(Pixel coordinate grounding data)
::::::::::
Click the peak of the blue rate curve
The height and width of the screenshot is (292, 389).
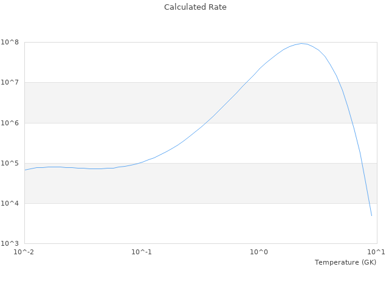(301, 43)
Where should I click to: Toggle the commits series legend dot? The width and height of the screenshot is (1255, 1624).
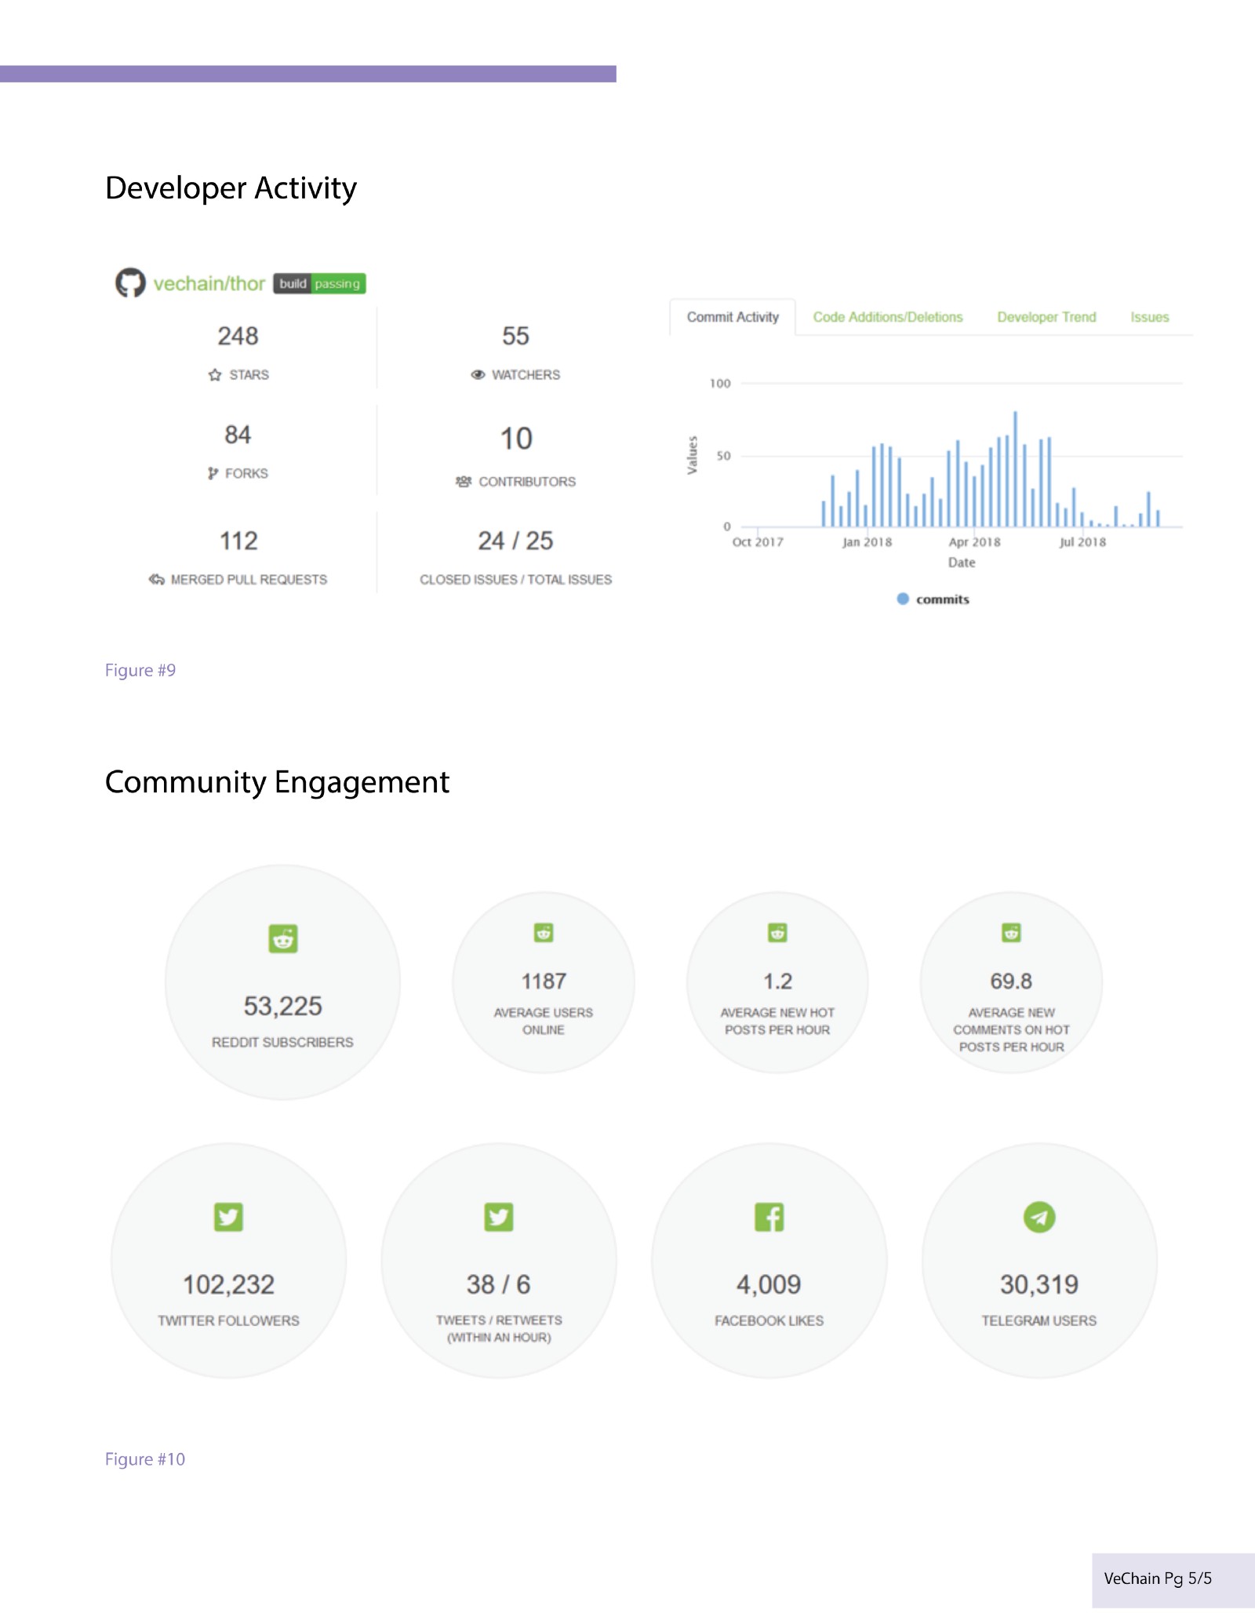[x=903, y=599]
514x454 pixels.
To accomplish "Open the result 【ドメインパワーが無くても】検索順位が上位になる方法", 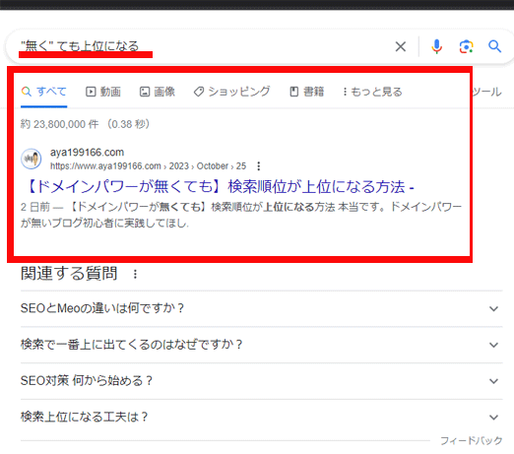I will click(220, 186).
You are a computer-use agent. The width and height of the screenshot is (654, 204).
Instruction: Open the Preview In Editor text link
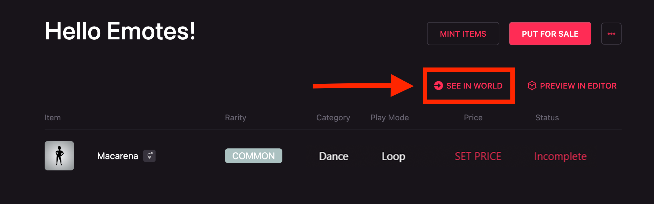tap(578, 86)
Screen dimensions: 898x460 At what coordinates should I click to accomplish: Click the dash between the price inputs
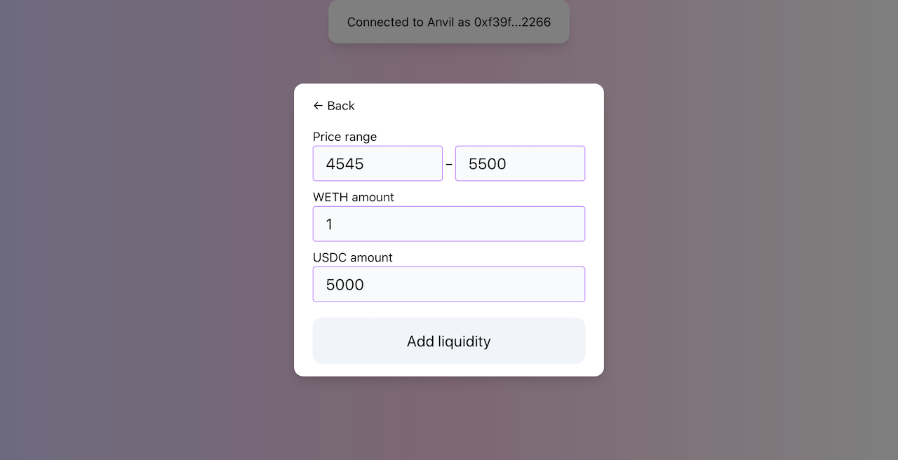coord(449,164)
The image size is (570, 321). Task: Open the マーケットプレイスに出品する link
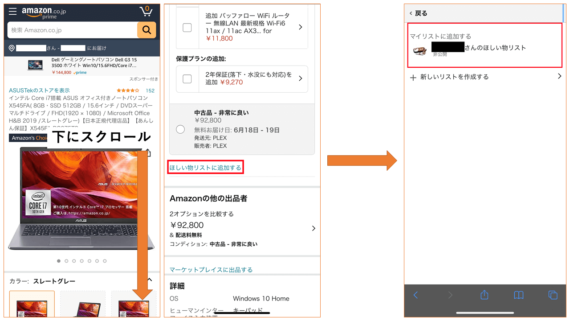[x=211, y=269]
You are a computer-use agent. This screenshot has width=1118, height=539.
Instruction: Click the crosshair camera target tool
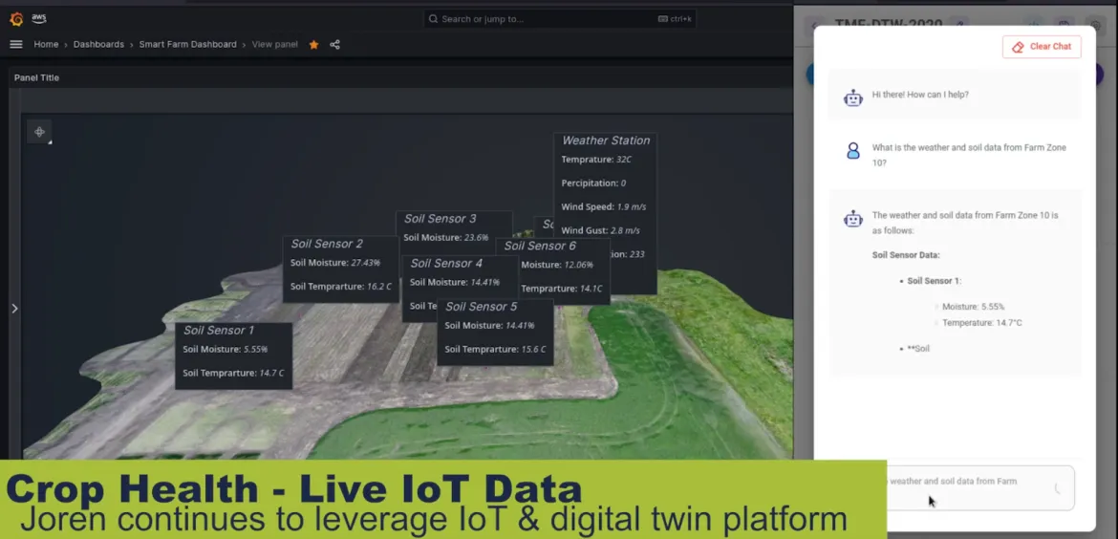coord(39,132)
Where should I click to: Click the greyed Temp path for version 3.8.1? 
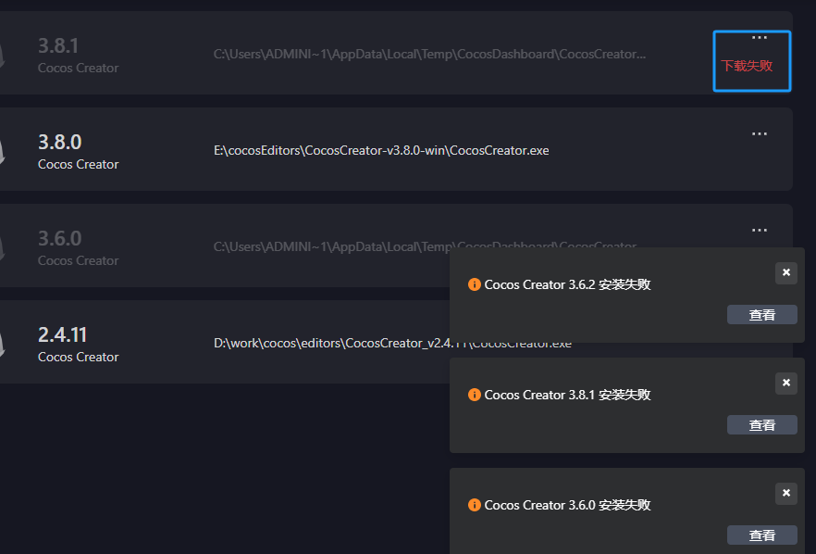point(429,54)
::::::::::
— Aim of the task —
A single number is required: how many lines in these records contain "agent".

— Result —
2